**** SELECTED PASSAGE

Static: Wednesday, September 27, 2006
A D V E R T I S E M E N T
A D V E R T I S E M E N T
You Read It ... Where?

Feeling a little sticky from all the sweetness and light in last week’s Best Of 2006 edition? A little sour that your name wasn’t mentioned anywhere in the whole bleeping 168 pages? Never fear — we have a reward for you as a Hard-Core Weekly Reader. That would be Project Censored’s annual list of the “Top 25 Most Censored Stories” of the year.

For three decades, the Project Censored group at Sonoma State U. has annually released a list of “real news that the corporate media refuses to cover.” (In some cases, the stories appeared in mainstream papers but generally were ignored by the news industry.) And this year — well, let’s just say the list shows we have landed with both feet in that mythical hand basket and are paddling toward hell as fast as we can.

First, the stories you probably are somewhat aware of: The oceans of the world are in extreme danger. Destruction of rainforests is happening faster than ever. Genetically modified foods (not to mention packaged spinach) pose dangers to humans. You know — the kinds of problems that are so scary and so big that you figure all you can do is to fiddle louder.

********
**** STORED DATA

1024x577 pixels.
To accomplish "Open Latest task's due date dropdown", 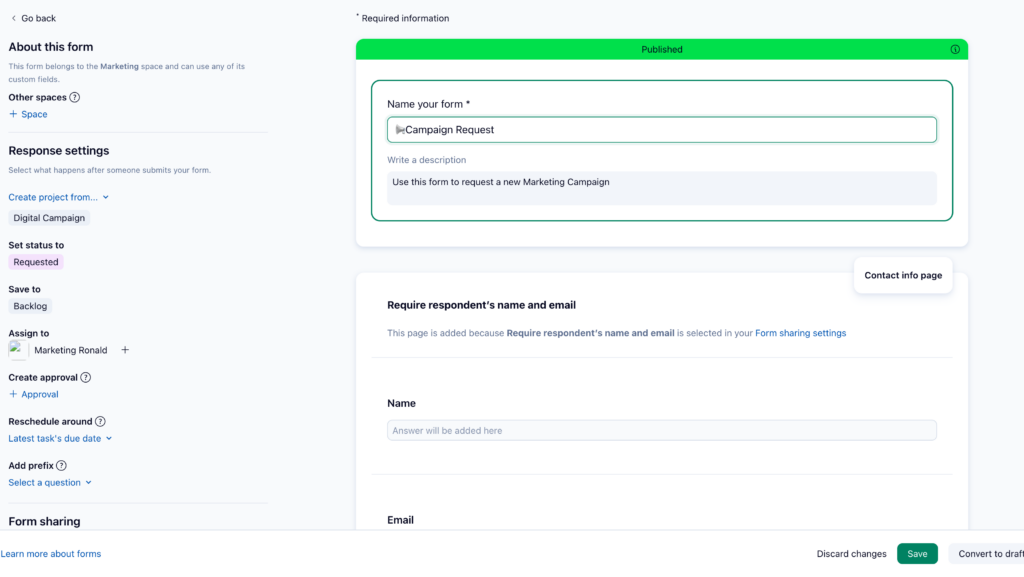I will [x=60, y=438].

********

### WORK REQUIRED
In the column about Project Censored, at what school is the Project Censored group based? The lines after the text aren't needed for this.

### TASK RESULT
Sonoma State U.